● Given data:
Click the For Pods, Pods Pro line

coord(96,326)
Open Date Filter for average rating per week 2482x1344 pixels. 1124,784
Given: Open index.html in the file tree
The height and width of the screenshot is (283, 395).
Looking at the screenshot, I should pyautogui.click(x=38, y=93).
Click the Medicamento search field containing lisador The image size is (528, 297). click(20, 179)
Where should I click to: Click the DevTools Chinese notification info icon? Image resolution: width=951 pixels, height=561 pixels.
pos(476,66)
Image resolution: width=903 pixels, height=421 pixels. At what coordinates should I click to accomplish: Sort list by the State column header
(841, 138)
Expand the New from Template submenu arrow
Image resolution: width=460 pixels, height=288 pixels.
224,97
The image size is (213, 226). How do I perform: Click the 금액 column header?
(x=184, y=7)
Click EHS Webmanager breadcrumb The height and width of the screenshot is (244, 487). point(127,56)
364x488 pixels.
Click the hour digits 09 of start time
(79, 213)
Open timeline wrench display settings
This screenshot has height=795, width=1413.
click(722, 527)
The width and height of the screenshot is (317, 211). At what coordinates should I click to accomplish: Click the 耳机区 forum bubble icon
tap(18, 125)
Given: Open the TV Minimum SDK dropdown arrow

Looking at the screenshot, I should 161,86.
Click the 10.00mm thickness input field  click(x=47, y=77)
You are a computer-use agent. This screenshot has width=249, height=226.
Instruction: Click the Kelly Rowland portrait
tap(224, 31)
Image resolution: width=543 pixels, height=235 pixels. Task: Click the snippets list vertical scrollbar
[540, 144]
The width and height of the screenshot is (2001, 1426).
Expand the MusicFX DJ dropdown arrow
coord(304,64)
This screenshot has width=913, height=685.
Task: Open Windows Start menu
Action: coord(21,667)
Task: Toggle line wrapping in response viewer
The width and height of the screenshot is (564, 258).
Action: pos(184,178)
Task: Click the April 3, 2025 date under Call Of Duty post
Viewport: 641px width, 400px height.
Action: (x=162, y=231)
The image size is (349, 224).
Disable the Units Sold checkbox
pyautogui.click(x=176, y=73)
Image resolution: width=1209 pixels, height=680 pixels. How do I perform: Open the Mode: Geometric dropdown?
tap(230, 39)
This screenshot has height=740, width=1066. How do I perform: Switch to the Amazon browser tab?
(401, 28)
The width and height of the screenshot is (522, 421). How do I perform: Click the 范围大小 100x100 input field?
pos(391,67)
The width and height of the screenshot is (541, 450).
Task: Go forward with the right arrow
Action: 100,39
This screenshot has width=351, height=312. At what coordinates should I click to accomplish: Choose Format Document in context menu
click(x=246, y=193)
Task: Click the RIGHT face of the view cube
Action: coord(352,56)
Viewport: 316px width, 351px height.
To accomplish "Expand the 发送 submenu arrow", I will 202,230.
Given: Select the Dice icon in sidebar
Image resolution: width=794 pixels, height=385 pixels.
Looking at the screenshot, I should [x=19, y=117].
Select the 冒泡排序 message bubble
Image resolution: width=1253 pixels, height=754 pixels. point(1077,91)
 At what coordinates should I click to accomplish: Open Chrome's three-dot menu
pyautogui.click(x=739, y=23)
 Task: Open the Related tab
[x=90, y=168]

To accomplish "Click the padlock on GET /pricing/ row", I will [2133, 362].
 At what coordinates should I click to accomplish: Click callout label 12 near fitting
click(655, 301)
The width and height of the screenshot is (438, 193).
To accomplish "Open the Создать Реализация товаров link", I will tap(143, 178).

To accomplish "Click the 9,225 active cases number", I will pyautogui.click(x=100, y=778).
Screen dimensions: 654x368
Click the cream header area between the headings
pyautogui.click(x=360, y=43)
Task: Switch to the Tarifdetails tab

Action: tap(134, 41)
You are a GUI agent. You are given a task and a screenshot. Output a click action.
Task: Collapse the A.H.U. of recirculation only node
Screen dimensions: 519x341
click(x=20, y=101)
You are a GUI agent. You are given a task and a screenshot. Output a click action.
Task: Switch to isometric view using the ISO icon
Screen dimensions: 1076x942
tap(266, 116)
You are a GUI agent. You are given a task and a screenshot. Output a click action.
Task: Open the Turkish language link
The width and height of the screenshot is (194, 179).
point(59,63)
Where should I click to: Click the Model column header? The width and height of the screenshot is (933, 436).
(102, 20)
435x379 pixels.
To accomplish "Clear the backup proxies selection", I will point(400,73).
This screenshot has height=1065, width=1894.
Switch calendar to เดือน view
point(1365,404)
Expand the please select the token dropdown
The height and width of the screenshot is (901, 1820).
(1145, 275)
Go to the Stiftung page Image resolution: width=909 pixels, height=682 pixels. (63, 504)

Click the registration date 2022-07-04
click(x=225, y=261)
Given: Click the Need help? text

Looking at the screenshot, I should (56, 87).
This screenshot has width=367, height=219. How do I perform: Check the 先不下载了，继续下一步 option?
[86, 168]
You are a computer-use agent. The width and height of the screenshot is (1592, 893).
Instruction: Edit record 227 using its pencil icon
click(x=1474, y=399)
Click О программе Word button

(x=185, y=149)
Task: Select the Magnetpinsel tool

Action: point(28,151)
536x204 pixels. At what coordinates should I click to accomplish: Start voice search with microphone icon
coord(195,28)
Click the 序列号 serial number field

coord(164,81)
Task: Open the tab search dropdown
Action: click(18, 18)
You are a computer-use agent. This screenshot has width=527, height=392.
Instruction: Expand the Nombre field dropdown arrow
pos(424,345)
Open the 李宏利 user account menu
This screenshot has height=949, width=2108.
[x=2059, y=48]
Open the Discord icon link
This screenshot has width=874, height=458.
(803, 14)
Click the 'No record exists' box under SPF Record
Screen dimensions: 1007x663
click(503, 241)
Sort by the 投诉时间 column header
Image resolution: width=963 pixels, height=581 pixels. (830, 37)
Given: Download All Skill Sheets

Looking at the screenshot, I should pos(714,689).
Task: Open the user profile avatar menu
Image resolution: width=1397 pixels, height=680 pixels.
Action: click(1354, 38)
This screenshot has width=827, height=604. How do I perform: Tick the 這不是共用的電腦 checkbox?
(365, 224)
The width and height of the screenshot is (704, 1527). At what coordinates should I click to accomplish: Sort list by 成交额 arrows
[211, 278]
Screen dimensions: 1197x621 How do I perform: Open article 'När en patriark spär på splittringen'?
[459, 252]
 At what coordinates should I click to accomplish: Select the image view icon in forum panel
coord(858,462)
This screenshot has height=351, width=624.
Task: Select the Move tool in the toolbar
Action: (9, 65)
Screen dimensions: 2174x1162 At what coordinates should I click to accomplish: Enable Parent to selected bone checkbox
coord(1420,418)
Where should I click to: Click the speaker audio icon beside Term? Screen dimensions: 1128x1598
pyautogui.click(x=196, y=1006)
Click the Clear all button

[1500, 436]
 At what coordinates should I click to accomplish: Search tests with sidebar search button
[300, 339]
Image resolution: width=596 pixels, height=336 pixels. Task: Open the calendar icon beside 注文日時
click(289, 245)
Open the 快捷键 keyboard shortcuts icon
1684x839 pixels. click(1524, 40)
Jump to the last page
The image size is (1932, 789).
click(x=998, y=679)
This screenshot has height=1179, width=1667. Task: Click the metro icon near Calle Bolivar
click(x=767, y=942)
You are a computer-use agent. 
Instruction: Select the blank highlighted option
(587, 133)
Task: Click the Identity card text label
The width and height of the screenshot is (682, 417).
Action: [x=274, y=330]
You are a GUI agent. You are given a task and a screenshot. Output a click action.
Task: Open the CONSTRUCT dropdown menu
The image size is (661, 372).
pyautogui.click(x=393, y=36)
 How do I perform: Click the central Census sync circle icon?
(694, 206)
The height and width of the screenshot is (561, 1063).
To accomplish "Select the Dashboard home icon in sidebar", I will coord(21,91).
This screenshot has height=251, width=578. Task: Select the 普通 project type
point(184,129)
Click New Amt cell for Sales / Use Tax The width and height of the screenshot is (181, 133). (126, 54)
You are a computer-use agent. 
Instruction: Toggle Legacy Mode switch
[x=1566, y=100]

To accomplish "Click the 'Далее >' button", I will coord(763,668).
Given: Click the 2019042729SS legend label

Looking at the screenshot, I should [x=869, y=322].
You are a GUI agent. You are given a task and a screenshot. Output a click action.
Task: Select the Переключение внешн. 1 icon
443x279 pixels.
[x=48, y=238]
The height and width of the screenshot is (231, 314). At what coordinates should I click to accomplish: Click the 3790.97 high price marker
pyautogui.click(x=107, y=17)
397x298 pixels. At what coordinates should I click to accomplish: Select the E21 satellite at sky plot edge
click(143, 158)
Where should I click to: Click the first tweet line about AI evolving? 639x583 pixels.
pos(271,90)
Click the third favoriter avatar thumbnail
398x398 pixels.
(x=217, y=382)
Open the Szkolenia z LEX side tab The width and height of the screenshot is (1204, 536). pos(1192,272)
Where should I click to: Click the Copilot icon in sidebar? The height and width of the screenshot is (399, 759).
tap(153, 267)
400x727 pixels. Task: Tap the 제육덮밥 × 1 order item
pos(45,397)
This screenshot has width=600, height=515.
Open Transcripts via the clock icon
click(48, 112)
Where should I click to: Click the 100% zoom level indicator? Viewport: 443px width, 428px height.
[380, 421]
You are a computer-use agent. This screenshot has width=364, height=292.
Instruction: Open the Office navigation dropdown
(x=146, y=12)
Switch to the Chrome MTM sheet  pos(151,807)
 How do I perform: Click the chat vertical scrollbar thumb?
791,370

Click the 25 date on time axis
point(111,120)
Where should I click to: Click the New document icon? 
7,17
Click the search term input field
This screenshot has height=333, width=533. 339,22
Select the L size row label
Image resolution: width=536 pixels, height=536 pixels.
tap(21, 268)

● Written request: Copy out the rows between the line holding "This screenshot has height=1065, width=1894." and the line holding "Looking at the screenshot, I should pos(714,689).", both included, keeping every character as it appears.

● Answer below:
This screenshot has height=1065, width=1894.
Switch calendar to เดือน view
point(1365,404)
Expand the please select the token dropdown
The height and width of the screenshot is (901, 1820).
(1145, 275)
Go to the Stiftung page Image resolution: width=909 pixels, height=682 pixels. (63, 504)

Click the registration date 2022-07-04
click(x=225, y=261)
Given: Click the Need help? text

Looking at the screenshot, I should (56, 87).
This screenshot has width=367, height=219. How do I perform: Check the 先不下载了，继续下一步 option?
[86, 168]
You are a computer-use agent. The width and height of the screenshot is (1592, 893).
Instruction: Edit record 227 using its pencil icon
click(x=1474, y=399)
Click О программе Word button

(x=185, y=149)
Task: Select the Magnetpinsel tool

Action: point(28,151)
536x204 pixels. At what coordinates should I click to accomplish: Start voice search with microphone icon
coord(195,28)
Click the 序列号 serial number field

coord(164,81)
Task: Open the tab search dropdown
Action: click(18, 18)
You are a computer-use agent. This screenshot has width=527, height=392.
Instruction: Expand the Nombre field dropdown arrow
pos(424,345)
Open the 李宏利 user account menu
This screenshot has height=949, width=2108.
[x=2059, y=48]
Open the Discord icon link
This screenshot has width=874, height=458.
(803, 14)
Click the 'No record exists' box under SPF Record
Screen dimensions: 1007x663
click(503, 241)
Sort by the 投诉时间 column header
Image resolution: width=963 pixels, height=581 pixels. (830, 37)
Given: Download All Skill Sheets

Looking at the screenshot, I should pos(714,689).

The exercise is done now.